WILMINGTON, N.C. (WECT) – Just last month, the registration fee and other restrictions for short term rentals were lifted by the Wilmington City Council following a court ruling. But even before this decision was made, short-term rental listings have been steadily rising in Wilmington.
According to AirDNA’s data on short term rentals, the Wilmington area has about 1,157 active short-term rentals. Of that, 87% are for the entire home. “Active rentals” are defined as having at least one reserved or available day in the last month. 46% of these are considered full-time by AirDNA, meaning they were available for at least 181 days of the past year.
For comparison, apartments.com lists 1,416 apartments available in the Wilmington area.
Skimming through Airbnb listings paints a similar picture: there are over 1,000 stays available in July with the “I’m flexible” option. The amount of stays decreases for a specific week, but as of writing there are regularly around 400-500 stays available for a given week in July. In August, some weeks have 900-1000 stays.
A couple looking to stay for a month in October has around 500 options available.
However, if they zoom out to a slightly larger area, there are actually over 1000 options available for that month.
This is where the data gets a bit tricky: AirDNA divides Wilmington up into a more specific chunk than Airbnb does, and this data from Airbnb is based on future listings, not past ones.
Scraping data from websites in general can run into issues of bad data. False or fraudulent listings can remain undetected if nobody bothers to check. AirDNA is also a for-profit company with a vested interest in selling its data to investors, and is not forthcoming about its data-collecting methodology. Apartments.com also suffers from similar limitations; it is run by real estate marketing and analytics company CoStar.

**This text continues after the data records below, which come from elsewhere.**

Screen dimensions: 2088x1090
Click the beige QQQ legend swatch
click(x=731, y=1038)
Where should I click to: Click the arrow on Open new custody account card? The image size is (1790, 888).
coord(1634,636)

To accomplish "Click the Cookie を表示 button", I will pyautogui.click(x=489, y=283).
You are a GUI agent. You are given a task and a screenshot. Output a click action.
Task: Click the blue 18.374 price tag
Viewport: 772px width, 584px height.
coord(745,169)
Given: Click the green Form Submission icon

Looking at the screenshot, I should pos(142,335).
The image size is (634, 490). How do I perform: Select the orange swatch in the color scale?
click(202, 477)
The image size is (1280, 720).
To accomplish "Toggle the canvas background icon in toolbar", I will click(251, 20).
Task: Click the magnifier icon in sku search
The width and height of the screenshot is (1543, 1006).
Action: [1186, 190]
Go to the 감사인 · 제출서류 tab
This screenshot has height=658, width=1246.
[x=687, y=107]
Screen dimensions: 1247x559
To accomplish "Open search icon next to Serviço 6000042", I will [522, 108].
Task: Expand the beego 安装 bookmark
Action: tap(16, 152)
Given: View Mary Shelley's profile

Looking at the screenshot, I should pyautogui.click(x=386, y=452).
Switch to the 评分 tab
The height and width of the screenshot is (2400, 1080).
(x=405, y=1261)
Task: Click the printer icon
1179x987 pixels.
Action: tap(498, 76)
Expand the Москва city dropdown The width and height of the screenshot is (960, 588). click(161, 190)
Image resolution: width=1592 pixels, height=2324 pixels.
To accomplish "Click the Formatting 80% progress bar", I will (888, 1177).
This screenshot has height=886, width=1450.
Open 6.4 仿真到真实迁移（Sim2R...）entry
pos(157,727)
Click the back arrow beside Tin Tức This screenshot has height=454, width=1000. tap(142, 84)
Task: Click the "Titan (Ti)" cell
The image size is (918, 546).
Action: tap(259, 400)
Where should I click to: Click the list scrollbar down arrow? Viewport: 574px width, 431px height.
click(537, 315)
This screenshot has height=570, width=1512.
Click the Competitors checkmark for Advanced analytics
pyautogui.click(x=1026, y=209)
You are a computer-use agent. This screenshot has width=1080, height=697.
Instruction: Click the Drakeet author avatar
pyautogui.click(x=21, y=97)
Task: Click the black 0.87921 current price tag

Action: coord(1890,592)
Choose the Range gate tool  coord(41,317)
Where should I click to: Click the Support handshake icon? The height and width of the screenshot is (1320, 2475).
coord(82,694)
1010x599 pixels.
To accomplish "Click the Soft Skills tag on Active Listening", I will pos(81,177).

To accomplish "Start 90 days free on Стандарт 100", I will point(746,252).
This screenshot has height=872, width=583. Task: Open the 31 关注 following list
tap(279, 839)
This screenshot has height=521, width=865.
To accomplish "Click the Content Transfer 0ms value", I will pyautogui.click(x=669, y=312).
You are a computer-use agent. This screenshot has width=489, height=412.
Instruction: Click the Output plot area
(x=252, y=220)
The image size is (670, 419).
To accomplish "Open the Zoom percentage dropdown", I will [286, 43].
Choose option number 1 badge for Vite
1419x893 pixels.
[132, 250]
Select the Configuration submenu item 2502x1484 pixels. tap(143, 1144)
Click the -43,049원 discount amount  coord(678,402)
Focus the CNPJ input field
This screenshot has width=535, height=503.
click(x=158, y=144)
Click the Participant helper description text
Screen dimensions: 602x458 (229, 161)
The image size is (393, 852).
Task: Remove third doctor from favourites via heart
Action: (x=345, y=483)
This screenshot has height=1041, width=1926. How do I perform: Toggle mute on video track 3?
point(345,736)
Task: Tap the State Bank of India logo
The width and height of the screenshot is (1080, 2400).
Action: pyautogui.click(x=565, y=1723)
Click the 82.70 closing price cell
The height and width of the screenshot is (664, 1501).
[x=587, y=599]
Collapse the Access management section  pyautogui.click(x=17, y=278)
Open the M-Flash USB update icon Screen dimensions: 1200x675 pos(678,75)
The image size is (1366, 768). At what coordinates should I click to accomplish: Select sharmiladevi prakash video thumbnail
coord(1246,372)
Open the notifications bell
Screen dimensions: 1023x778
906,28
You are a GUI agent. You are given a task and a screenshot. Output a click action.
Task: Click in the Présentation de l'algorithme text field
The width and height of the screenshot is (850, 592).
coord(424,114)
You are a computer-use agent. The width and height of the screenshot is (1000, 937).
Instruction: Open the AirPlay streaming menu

These data sources are closer to estimates than exact measures, but overall trends continue to indicate that short-term rentals are more popular than ever and still growing. Only time will tell whether the number of short-term rentals will increase past the number of standard rentals in Wilmington.
In parts of New York City, this already happened. The number of short-term rental listings surpassed the number of standard rental listings by a few thousand, and there are bidding wars for one in five rental apartments in Manhattan.